Moreover, despite our overstretched military and legacy of blunders, the United States still has significant influence in Iraq's internal politics -- not quite as much as the Bush administration believes, but perhaps more than we deserve. Thus the United States continues to exert pressure, often using that influence to try to find what it believes is the key to success: an Iraqi leader who can somehow simultaneously crush and compromise with the various militant factions in the country.

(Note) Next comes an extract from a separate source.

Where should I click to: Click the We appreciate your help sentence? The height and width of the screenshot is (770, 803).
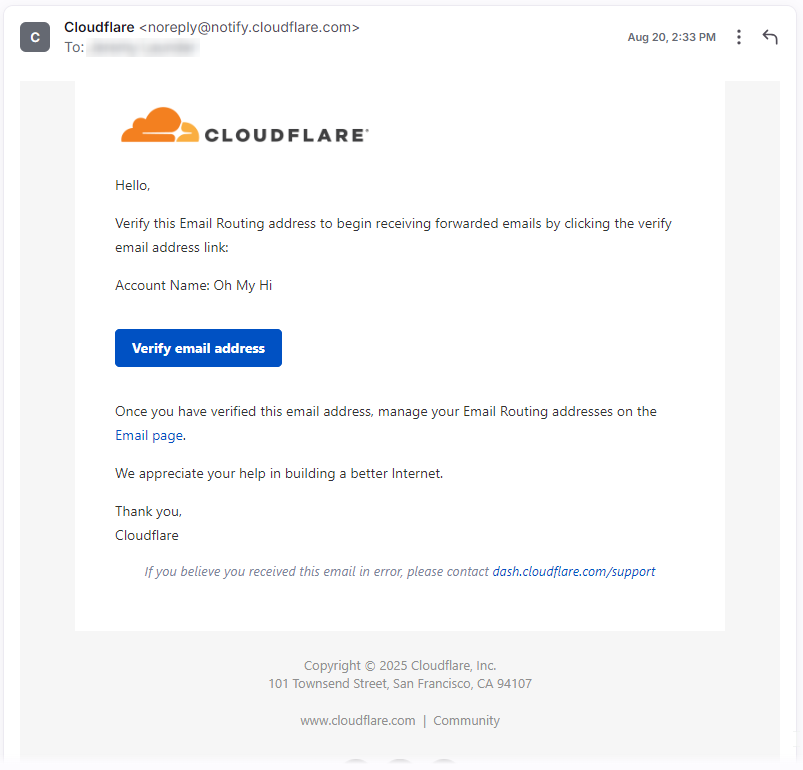click(279, 473)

In its efforts to steer Iraq's political process, however, the Bush administration has continually appeared unable to decide whom to support. Indeed, the last four years have offered a wretched history of folly: U.S. officials, abetted by hyperventilating domestic war supporters, repeatedly anoint Iraqi leaders as saviors only to subsequently blame those same leaders for the continuing disaster. Ever-shifting diplomatic signals have significantly harmed the development of Iraq's political process while irrevocably undermining the administration's own credibility in touting, and supporting, the latest "capable" Iraqi leadership.
If we cannot figure out who we are backing -- and there is no indication we have or will -- ad hoc meddling will continue to damage Iraq rather than move the country forward. The fact that the current troop escalation is intended to provide a window for political engagement makes the ongoing failures of U.S. policy especially egregious. (Even in current assessments of the surge, the focus remains, wrongly, on numbers of attacks and casualties rather than on the strategic goal of forging effective political and diplomatic efforts.)
The administration's current failure to choose (and stick to) a strategy is nothing new. It's worth briefly recounting the main elements of the administration's four-year history of variable strategic goals and anointed "good guys" in Iraq. The story isn't pretty, but it is instructive.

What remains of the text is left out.